Dharmin D. answered 12/27/22
Finance / Business / Microsoft Excel Tutor
To find the monthly payment on the couple's mortgage, we can use the following formula:
monthly payment = (rate / frequency) * loan amount / (1 - (1 + rate / frequency) ^ (-n))
In this case, the loan amount is 180000 * 0.8 = 144000, the rate is 3.8% per year, the frequency is 12 (since the payments are made monthly), and n is the number of payments (15 years * 12 payments per year = 180 payments). Plugging these values into the formula, we get:
monthly payment = (0.038 / 12) * 144000 / (1 - (1 + 0.038 / 12) ^ (-180))
Solving this equation, we find that the monthly payment on the couple's mortgage is approximately $947.
If the couple decides to increase the monthly payment to $1100, we can use the same formula to find the number of payments required. In this case, the loan amount, rate, and frequency are the same, but the monthly payment is 1100 and the number of payments (n) is unknown. We can rearrange the formula to solve for n:
n = -log(1 - rate/frequency * loan amount / monthly payment) / log(1 + rate/frequency)

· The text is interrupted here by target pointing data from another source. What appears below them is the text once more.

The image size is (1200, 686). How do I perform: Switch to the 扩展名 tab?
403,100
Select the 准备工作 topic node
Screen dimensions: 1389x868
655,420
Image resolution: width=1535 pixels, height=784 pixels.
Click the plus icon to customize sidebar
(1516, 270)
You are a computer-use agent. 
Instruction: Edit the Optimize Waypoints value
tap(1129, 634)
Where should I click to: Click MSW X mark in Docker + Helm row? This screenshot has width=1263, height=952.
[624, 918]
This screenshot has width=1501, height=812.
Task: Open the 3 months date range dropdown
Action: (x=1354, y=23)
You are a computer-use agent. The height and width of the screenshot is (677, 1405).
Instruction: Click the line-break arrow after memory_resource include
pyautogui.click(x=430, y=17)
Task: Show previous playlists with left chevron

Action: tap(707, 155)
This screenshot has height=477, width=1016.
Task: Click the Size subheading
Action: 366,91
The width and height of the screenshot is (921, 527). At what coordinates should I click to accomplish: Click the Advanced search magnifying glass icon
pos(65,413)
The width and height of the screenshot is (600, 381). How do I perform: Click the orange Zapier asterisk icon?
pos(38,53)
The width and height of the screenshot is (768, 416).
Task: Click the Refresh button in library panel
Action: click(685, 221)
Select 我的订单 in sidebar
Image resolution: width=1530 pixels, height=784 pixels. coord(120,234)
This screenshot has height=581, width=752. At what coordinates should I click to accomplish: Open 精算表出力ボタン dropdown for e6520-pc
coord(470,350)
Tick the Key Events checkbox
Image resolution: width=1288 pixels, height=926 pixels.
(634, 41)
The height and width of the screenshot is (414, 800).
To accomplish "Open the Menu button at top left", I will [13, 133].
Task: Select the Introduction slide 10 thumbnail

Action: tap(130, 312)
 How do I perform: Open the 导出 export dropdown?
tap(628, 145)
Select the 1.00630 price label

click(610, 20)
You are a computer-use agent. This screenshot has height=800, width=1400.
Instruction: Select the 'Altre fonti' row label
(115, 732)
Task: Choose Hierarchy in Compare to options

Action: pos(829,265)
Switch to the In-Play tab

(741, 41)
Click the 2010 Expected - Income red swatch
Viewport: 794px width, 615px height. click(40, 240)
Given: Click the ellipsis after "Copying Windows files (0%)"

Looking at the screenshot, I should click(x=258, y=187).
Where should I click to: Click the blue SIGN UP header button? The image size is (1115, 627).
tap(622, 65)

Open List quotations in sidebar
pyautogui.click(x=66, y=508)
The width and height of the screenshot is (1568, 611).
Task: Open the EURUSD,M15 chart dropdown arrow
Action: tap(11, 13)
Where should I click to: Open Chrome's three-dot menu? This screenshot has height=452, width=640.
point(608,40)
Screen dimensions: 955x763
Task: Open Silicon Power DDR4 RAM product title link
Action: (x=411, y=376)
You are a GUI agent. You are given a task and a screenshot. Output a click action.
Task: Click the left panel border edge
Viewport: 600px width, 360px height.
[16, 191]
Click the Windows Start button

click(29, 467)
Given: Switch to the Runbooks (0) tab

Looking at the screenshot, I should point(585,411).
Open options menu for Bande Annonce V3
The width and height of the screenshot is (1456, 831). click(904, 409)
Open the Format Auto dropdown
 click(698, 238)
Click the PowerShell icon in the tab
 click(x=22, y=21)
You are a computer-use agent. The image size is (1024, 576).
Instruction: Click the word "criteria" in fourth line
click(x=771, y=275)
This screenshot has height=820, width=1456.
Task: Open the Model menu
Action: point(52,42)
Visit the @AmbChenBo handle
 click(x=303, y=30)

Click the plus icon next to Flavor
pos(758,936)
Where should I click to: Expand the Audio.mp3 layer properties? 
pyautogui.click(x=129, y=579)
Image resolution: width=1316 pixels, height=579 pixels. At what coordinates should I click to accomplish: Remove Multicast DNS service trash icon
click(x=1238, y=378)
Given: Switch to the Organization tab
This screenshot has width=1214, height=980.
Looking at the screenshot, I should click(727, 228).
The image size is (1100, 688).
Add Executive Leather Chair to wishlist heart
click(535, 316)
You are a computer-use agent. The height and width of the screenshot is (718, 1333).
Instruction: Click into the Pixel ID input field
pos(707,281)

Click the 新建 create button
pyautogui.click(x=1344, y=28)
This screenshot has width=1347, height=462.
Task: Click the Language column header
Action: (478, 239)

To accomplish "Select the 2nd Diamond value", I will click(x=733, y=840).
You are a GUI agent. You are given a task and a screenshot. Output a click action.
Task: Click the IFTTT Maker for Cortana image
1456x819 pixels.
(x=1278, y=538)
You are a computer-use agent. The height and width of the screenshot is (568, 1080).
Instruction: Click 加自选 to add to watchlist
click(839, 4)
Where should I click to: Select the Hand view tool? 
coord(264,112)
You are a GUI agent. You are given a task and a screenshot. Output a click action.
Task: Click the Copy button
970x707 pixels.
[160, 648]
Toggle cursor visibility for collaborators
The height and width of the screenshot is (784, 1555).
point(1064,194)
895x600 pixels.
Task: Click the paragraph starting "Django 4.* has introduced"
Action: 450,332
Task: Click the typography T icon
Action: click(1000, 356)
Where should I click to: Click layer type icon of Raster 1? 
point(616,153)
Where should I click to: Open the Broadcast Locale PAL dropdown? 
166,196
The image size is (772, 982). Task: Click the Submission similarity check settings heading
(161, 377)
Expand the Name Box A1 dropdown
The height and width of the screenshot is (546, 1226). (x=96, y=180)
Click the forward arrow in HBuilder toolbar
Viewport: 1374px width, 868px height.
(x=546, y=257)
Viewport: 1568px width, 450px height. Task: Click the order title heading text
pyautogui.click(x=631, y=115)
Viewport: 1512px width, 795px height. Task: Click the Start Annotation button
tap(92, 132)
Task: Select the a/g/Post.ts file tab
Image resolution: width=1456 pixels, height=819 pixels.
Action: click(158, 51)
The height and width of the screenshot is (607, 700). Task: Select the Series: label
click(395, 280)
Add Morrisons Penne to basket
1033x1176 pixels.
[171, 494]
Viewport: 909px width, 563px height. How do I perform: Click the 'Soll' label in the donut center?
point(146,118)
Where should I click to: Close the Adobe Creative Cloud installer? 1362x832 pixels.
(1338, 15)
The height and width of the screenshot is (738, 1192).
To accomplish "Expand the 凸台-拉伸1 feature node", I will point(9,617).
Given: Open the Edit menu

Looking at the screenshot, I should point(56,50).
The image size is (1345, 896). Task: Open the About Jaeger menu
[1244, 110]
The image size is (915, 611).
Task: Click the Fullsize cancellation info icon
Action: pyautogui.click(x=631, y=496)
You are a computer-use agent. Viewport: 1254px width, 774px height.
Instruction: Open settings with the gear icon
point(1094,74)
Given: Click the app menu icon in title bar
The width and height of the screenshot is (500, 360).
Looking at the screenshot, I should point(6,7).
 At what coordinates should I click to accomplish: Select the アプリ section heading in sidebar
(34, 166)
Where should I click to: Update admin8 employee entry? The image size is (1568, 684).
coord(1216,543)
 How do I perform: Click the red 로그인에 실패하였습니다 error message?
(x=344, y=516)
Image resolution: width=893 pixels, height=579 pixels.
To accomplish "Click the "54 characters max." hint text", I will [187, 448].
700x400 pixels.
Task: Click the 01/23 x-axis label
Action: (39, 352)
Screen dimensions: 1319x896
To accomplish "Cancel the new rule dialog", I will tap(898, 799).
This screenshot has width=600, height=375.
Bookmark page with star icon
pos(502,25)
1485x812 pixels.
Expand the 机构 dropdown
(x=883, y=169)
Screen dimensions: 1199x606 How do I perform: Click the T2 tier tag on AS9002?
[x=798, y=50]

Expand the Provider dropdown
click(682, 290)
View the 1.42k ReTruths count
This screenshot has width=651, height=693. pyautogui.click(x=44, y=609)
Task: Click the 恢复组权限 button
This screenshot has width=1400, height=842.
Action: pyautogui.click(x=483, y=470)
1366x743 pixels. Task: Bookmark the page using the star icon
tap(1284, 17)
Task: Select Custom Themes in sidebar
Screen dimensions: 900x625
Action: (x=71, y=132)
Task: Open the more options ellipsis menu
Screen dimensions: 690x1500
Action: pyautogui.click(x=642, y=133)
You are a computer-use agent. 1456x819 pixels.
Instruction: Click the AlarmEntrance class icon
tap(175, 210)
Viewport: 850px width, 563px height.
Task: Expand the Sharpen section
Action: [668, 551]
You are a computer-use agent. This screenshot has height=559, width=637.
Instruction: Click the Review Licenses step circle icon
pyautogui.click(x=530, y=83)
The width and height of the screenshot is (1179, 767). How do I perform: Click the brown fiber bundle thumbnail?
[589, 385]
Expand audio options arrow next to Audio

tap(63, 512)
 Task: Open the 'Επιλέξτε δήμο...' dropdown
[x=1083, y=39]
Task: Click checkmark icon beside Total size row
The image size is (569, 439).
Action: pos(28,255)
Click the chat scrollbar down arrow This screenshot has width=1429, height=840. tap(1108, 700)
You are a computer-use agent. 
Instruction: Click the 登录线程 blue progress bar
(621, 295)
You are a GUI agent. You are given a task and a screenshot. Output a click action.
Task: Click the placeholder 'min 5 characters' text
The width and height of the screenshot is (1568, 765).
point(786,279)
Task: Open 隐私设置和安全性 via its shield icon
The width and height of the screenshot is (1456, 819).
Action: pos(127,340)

Plugging in the values, we get:
n = -log(1 - 0.038/12 * 144000 / 1100) / log(1 + 0.038/12)
Solving this equation, we find that the number of payments required to pay off the mortgage with a monthly payment of $1100 is approximately 155. This means that the couple will be able to pay off the mortgage in about 12.9 years (155 payments / 12 payments per year).